Soria implementa una zona de bajas emisiones a pesar de su población reducida
El Ayuntamiento de Soria ha anunciado la creación de una zona de bajas emisiones (ZBE), un movimiento que ha suscitado debates sobre su necesidad en una ciudad con una población de 41 025 habitantes. A raíz de esta iniciativa, la administración local busca mejorar la calidad del aire y avanzar hacia una movilidad más sostenible.
Este proyecto se encuentra en consulta pública, permitiendo a los ciudadanos de Soria expresar sus opiniones y sugerencias acerca de la futura regulación de la ZBE. La propuesta del Ayuntamiento socialista resalta que, a pesar de no estar legalmente obligada a implementar dicha zona debido a su demografía, se considera una prioridad dentro de su compromiso por la transición ecológica.
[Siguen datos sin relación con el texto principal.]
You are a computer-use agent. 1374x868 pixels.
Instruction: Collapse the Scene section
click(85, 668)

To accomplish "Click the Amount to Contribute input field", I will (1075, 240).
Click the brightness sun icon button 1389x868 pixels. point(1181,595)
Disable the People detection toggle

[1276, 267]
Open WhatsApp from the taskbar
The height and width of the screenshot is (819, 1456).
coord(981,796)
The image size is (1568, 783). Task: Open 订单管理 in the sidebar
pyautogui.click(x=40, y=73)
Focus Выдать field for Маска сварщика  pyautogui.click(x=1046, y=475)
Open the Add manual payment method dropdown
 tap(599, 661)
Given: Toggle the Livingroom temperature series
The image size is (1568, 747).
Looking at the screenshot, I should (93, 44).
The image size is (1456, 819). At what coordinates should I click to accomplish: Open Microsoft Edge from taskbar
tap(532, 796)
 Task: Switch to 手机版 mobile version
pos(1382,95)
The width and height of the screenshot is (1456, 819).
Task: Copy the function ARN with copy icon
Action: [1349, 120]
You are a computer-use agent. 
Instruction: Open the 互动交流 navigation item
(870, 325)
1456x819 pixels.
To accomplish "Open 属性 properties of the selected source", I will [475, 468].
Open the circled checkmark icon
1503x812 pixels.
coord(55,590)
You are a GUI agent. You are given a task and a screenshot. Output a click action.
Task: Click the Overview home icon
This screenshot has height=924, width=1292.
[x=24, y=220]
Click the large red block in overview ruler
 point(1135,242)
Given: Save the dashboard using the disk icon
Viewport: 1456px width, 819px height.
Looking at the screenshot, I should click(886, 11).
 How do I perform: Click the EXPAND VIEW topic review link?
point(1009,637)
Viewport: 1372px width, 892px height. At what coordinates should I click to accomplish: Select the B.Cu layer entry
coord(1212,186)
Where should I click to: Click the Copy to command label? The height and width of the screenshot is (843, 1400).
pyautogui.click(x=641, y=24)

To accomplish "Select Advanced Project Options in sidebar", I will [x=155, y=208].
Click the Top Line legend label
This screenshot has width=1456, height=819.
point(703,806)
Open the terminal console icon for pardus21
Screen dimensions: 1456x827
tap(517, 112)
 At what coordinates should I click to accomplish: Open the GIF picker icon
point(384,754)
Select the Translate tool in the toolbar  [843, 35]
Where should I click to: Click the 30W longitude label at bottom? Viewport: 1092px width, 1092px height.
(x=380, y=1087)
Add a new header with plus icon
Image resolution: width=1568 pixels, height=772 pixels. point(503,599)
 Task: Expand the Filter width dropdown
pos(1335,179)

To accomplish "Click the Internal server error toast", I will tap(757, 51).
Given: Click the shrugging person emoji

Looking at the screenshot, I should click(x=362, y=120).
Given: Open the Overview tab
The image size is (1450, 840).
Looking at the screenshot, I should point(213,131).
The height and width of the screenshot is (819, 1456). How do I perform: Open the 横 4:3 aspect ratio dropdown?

Medios locales han informado que la ZBE abarcará una superficie de 356 886 metros cuadrados y priorizará el acceso de vehículos menos contaminantes. Sin embargo, se ha señalado que Soria no enfrenta problemas significativos de congestión vehicular, lo que ha llevado a críticas y cuestionamientos sobre la efectividad y la necesidad de esta medida.
La Federación de Organizaciones Empresariales Sorianas (FOES) ha expresado su preocupación por las implicaciones que podría tener esta ZBE en el tráfico y el desarrollo económico local. Se destacan los retos relacionados con los cambios en la configuración vial, el incremento de los costos logísticos y la reducción de plazas de aparcamiento, lo cual podría afectar el comercio y los servicios en la ciudad.
La licitación del contrato para la implementación de la ZBE, valorado en 453 300 euros, incluye el diseño y la instalación de sistemas de control como cámaras de reconocimiento de matrículas, que ya han sido instaladas en el casco histórico de la ciudad y quedan a la espera de la aprobación final de esta ordenanza.